Stored items from a collection

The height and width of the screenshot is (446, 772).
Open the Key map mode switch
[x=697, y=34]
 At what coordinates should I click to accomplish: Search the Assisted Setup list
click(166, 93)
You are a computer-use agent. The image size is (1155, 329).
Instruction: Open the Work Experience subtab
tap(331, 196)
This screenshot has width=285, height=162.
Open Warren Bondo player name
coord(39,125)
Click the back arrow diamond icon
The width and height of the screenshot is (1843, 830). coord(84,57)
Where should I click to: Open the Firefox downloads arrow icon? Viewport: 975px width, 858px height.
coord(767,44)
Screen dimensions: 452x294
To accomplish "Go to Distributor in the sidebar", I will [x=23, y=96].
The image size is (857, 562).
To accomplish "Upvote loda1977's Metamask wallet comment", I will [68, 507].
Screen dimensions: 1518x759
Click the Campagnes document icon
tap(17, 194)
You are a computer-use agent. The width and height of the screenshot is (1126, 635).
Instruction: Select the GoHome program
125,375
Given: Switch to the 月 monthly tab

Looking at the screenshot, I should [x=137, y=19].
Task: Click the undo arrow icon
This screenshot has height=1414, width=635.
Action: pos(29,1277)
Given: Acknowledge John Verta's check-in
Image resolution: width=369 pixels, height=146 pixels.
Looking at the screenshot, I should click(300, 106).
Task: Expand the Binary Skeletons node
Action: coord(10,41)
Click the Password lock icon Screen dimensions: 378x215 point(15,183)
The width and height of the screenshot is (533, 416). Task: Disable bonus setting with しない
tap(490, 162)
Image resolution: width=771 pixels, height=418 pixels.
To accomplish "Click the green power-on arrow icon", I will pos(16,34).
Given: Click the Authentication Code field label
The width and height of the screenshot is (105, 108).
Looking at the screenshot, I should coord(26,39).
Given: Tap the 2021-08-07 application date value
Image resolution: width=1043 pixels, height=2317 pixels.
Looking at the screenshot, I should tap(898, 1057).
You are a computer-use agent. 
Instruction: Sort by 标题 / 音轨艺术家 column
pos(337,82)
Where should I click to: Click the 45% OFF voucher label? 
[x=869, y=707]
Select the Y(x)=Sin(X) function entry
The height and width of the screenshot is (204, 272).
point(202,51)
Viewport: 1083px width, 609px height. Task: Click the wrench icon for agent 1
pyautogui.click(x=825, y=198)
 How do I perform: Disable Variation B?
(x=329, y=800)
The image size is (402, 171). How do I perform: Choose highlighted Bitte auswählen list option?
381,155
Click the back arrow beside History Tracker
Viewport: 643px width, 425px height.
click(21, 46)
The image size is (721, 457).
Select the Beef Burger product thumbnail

> **Your objective**
Write out, without any changes, the stretch from the line containing "Click the Password" through the line containing "point(202,51)".

> **Answer for the task**
Click the Password lock icon Screen dimensions: 378x215 point(15,183)
The width and height of the screenshot is (533, 416). Task: Disable bonus setting with しない
tap(490, 162)
Image resolution: width=771 pixels, height=418 pixels.
To accomplish "Click the green power-on arrow icon", I will pos(16,34).
Given: Click the Authentication Code field label
The width and height of the screenshot is (105, 108).
Looking at the screenshot, I should coord(26,39).
Given: Tap the 2021-08-07 application date value
Image resolution: width=1043 pixels, height=2317 pixels.
Looking at the screenshot, I should tap(898, 1057).
You are a computer-use agent. 
Instruction: Sort by 标题 / 音轨艺术家 column
pos(337,82)
Where should I click to: Click the 45% OFF voucher label? 
[x=869, y=707]
Select the Y(x)=Sin(X) function entry
The height and width of the screenshot is (204, 272).
point(202,51)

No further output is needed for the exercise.